So that's what Jack Walker has got for his millions. Not flair, not virtuosity to thrill the heart. But efficiency. The grinding certainty that comes from good organisation. In a word, pragmatism. On a bleak day in south-east London the football was grim. However, Smith spoke in his capacity as a teacher and admirer. It was the effort Blackburn put in that most impressed him. They are an object lesson, is more or less what he could be heard saying.

A fundamental truth about the Premiership, indeed English football as a whole, is that there are no easy encounters. Palace had not scored for eight games and, by the look of things, a goal will be a long time coming, but that miserable statistic did notpersuade Blackburn to relax their driving earnestness.

If the championship is coming their way, it will not be achieved with a flourish. Doubtless, Kenny Dalglish would scathingly have put things in barely decipherable perspective. Standing in for him, Ray Harford was content to articulate the inner satisfaction. "We've scored more goals than anybody," he said. "If scoring goals is entertaining, we're the most entertaining team in the League."

In truth, Blackburn are no exception to prevailing attitudes. Did Brazil not win the World Cup by choosing to be more practical than idealists allowed for? One thing about football upon which some us are in agreement is that it used to be more entertaining. The exact period when this was so, however, varies in direct ratio with the age of the fellow telling about it. In howling after antiquity, the sportswriter thinks about a time before he began to get bored with what he is doing.

However, the prevailing view among scribes at Selhurst Park was ageless. All were in agreement that it was a consider- ably less than exhilarating experience.

Comments I sometimes hear in the course of my researches suggest that many spectators today are not always clear about what they are watching. They put a knowledge of tactical guile before an understanding of the difference between good and bad players.

By today's standards, and in accordance with the resources their benefactor has generously made available, Blackburn have good players in abundance. As Harford was quick to point out, a number of places in the team are always up for contention. "It keepsthem on their toes," he said.

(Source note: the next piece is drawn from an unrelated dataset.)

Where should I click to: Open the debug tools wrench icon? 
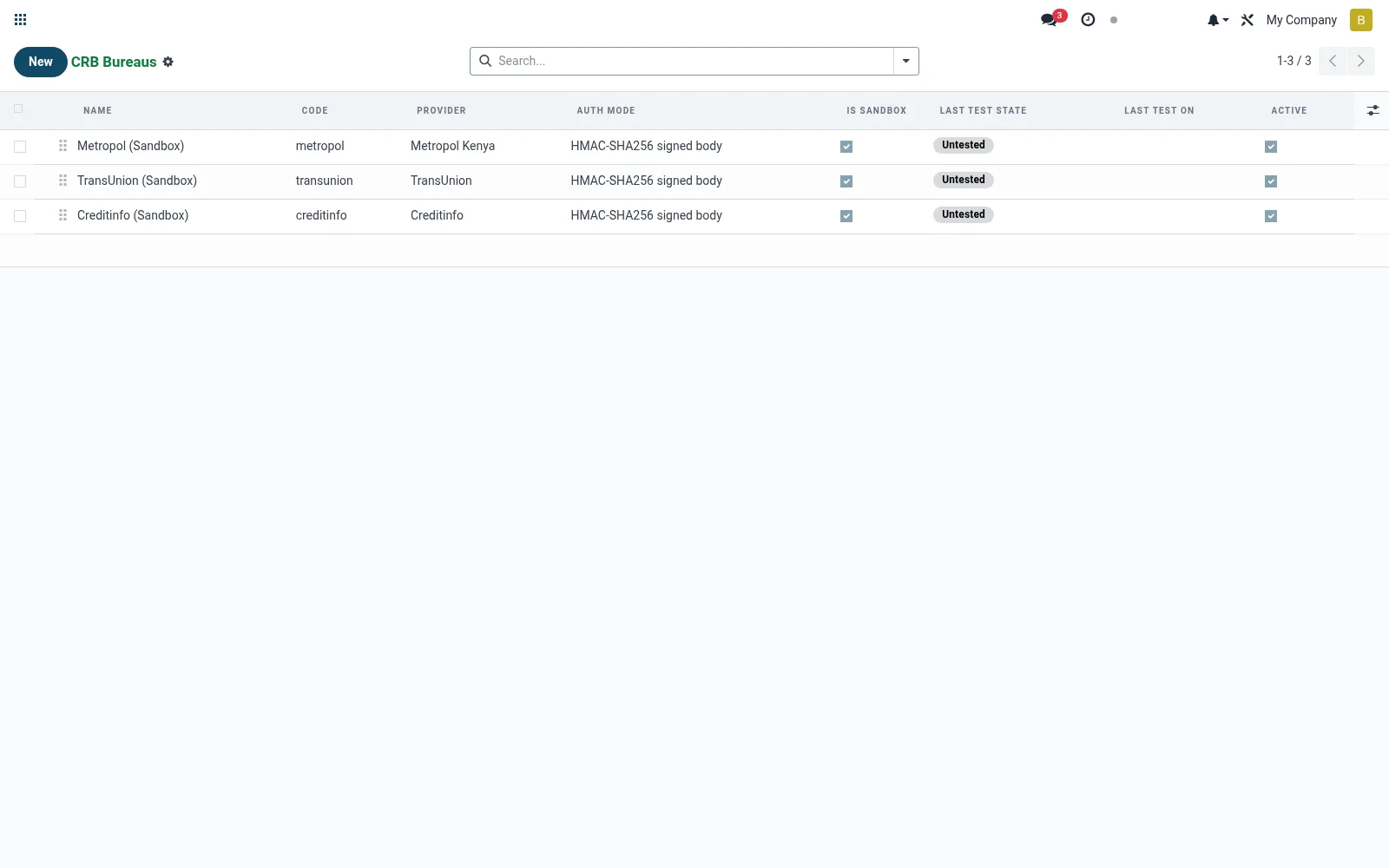click(x=1247, y=20)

Having taken 28 points out of the last 30, Blackburn are well on course for their first championship since Lord Kitchener was calling for volunteers. As they are fond of saying in boxing: "You got to go with a winner." Probably, Blackburn's philosophy was dictated by the knowledge that Palace would be unlikely to score even if the opposition played without a goalkeeper. On current form one goal is sufficient to beat them.

If Tim Sherwoods' rare strike in the 66th minute was untidy, Smith would have settled for it. Any old goal would do for him. "You would not call them [Blackburn] the most attractive team but they are certainly the most consistent," he said. He spoke wistfully.

Goal: Sherwood 0-1 (66).

Crystal Palace (4-4-2): Martyn; Humphrey, Shaw, Coleman, Patterson (Ndah, 67); Williams, Southgate, Newman, Gordon; Armstrong, Preece. Substitutes not used: Pitcher, Wilmot (gk).

Blackburn Rovers (4-4-2): Flowers; Berg, Hendry, Pearce, Le Saux; Ripley, Sherwood, Atkins, Wilcox; Shearer, Sutton. Substitutes not used: Newell, Warhurst, Mimms (gk).

Referee: D Elleray (Middlesex).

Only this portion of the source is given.